1. Score One For Blurring Genre Lines With Intellectual History: Dan Ernst at the Legal History Blog highlights a new release that qualifies, I think, as a work on the intellectual history of the U.S. working class: Catherine L. Fisk’s Working Knowledge: Employee Innovation and the Rise of Corporate Intellectual Property, 1800-1930 (University of North Carolina Press). I categorize this under “process and technical innovation” as viable parts of the life of the mind.
2. Revisiting the Scandal of the Evangelical Mind: At Religion in American History, Randall Stephens, co-editor of RAH with Paul Harvey, offers snacks from the meal that was a conference hosted by Gordon College—“The Scandal of the Evangelical Mind, 15 Years Later.” Stephens walks us through the good and the bad in relation to Mark Noll’s classic, and more recent scholarship, by recapping some of the conference’s panels. As a former Evangelical, I particularly wish I had been there.
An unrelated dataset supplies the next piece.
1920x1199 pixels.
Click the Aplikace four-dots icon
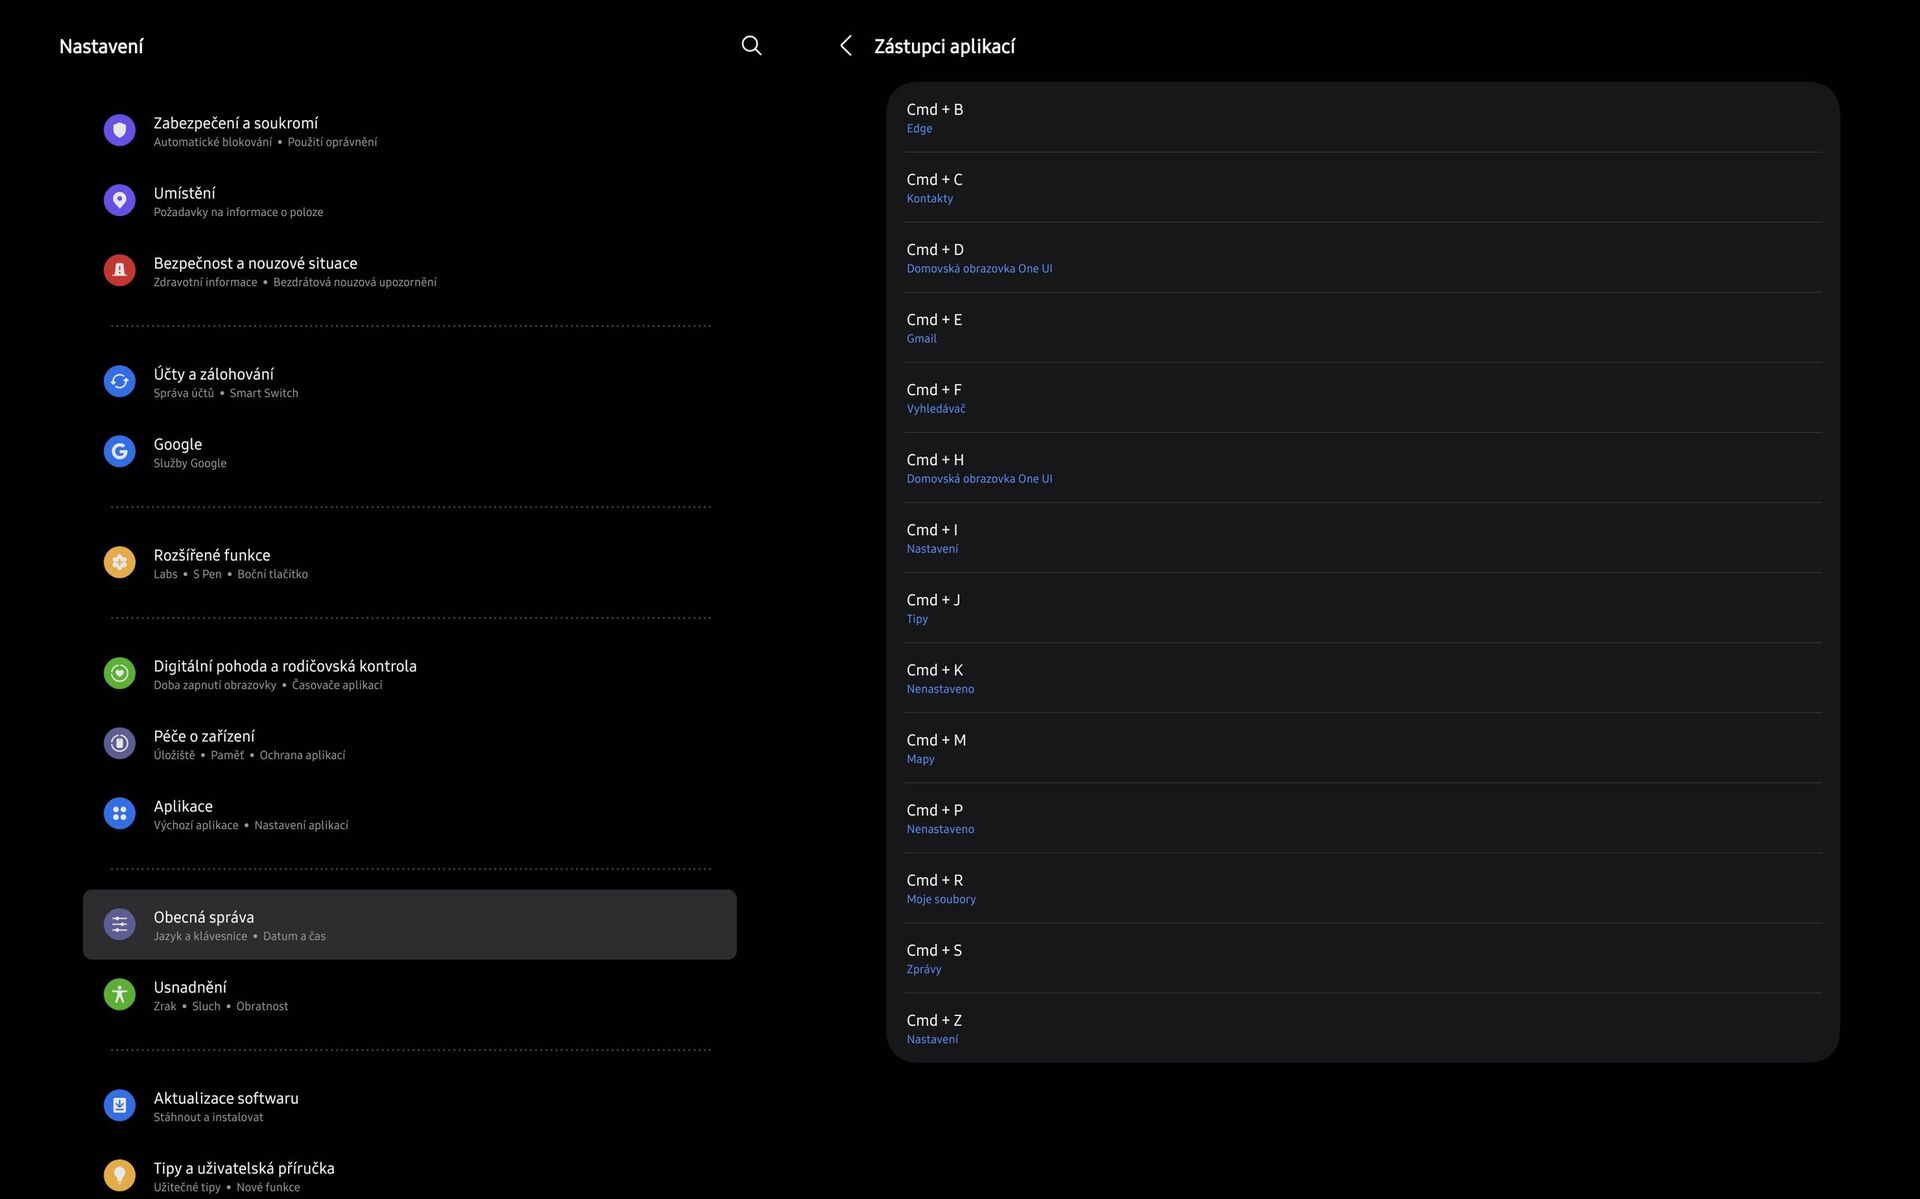(x=119, y=814)
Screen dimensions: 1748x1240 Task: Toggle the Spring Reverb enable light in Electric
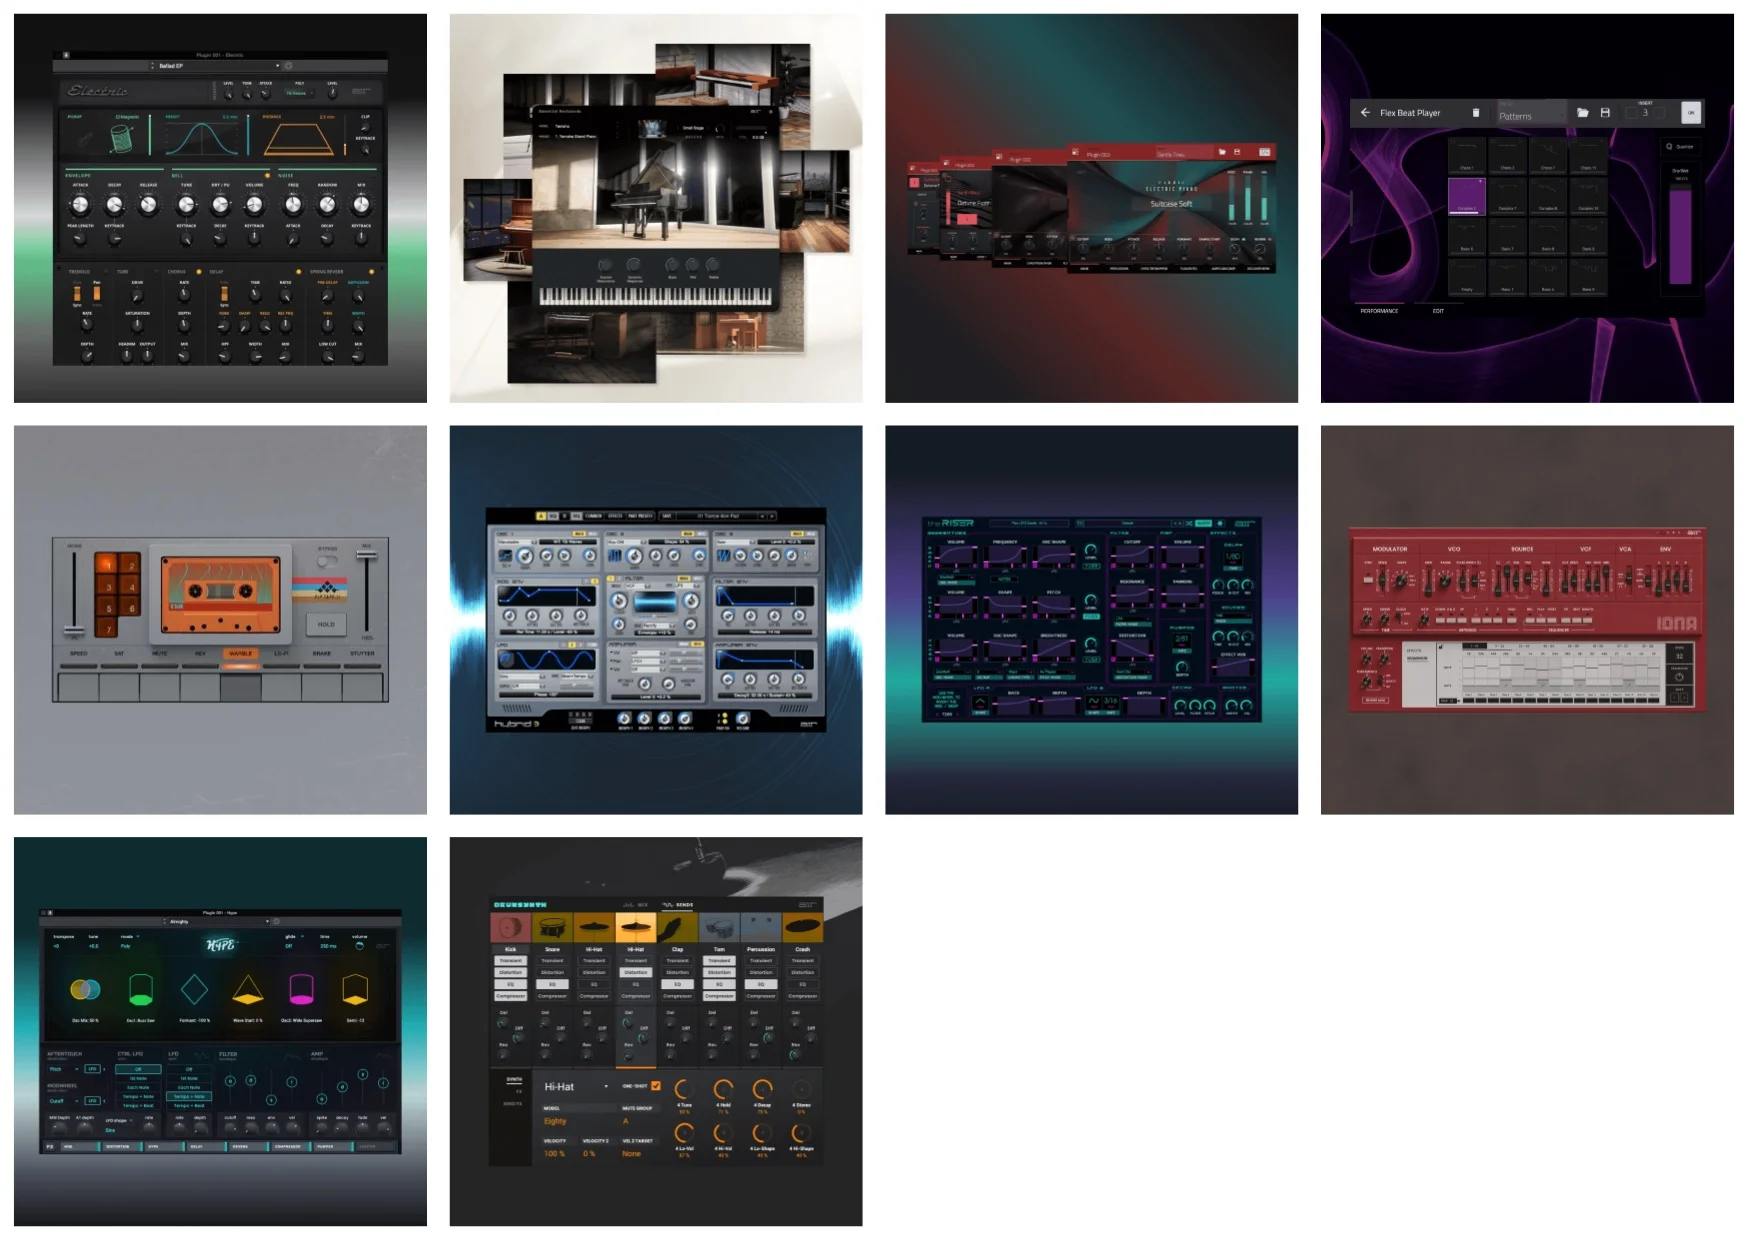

3. Perversely Satisfying: It’s somewhat self-serving, professionally speaking, but I cannot help but find stories like this perversely satisfying. I particularly love this paragraph from Mr. Shears’s HNN promotional summary:
Unoriginal Misunderstanding…certainly does not claim to settle the issue of what press freedom meant in the 18th century; one of the few certainties in this area is that more evidence will be turned up and further examination of historical evidence will allow us to understand it better. Yet originalists say we must base our legal interpretation of the press freedom guarantee on what judges think its meaning may have been two centuries ago. What qualifies judges to declare, as a matter of law, what historical evidence is worthy of consideration and which interpretation is correct? Has any judge ever been appointed to the U.S. Supreme Court because of his or her abilities as a historian? As historical scholarship evolves and shifts, would Constitutional interpretation change with it? What standards apply to judicial determination of history? Without addressing these questions, originalism merely allows judges to cloak their own views as historical truths. Thus, when history is addressed in court opinions, you don’t find discussion of the uncertainties of what we know about the past or all the complexities and contradictions that the study of history reveals, but vehement argument about how historical evidence supports the outcome the judge believes to be correct.
4. A History of History Departments in the U.S.: Sometime in August or early September I printed William G. Palmer’s article from the June 2009 issue of Historically Speaking. It took me awhile to read the piece, but I was pleased find in it a number of interesting anecdotes from the author’s new book, titled Gentleman’s Club to Professional Body: The Evolution of the History Department in the United States, 1940-1980. For instance:
– Many departments in the 1920s and 1930s had “dollar-a year men”—independently wealthy scholars who essentially worked for nothing (or close to nothing). [Me: It’s nice to know that adjuncting was formerly an elite, gentlemanly occupation. But having an elite history isn’t going to go get those student loans paid, no?!]
– Palmer credits James B. Conant with moving the focus of history faculty credentials away from teaching and toward publication and scholarly achievement.
– George Pierson, formerly chair of Yale’s History Department, hired C. Vann Woodward to replace David Potter on the grounds of two vocal recommendations from John Morton Blum and Edmund Morgan, and five minutes of deliberation.
– Pierson also had declared that a woman would teach at Yale only over his dead body. But he ended up hiring the department’s first female faculty member, Mary Wright, in 1959.
– Wisconsin’s William Appleman Williams directed 37 completed dissertations in an 11-year span.
Apart from these tidbits, another interesting fact about Palmer’s book is its publisher: Booksurge, an on-demand publishing division of Amazon.com. This might be the first intellectual history I’ve seen published in the current on-demand style.
5. A Third Way—In Biology: This InsideHigherEd piece chronicles of the efforts of biologists trying to teach evolution in Christian colleges with faculty confessional statements containing conservative clauses, or interpretations, on biblical inerrancy. I was particularly intrigued by references to the BioLogos Foundation and this book by Richard Colling. From my own readings on the subjects of concern, I thought that “Intelligent Design” could have some crossover with strains of evolutionary theory (if not random natural selection) by way of chaos theory math. By this I mean that apparently “chance” happenings, or developments, are not always chaotic or unintelligible. I wonder if there’s a general history out there on the teaching of biology in Christian educational institutions that ranges beyond the Scopes Trial and the 1920s? …Whenever I ask myself this kind of question I’m invariably surprised by the richness of existing scholarship.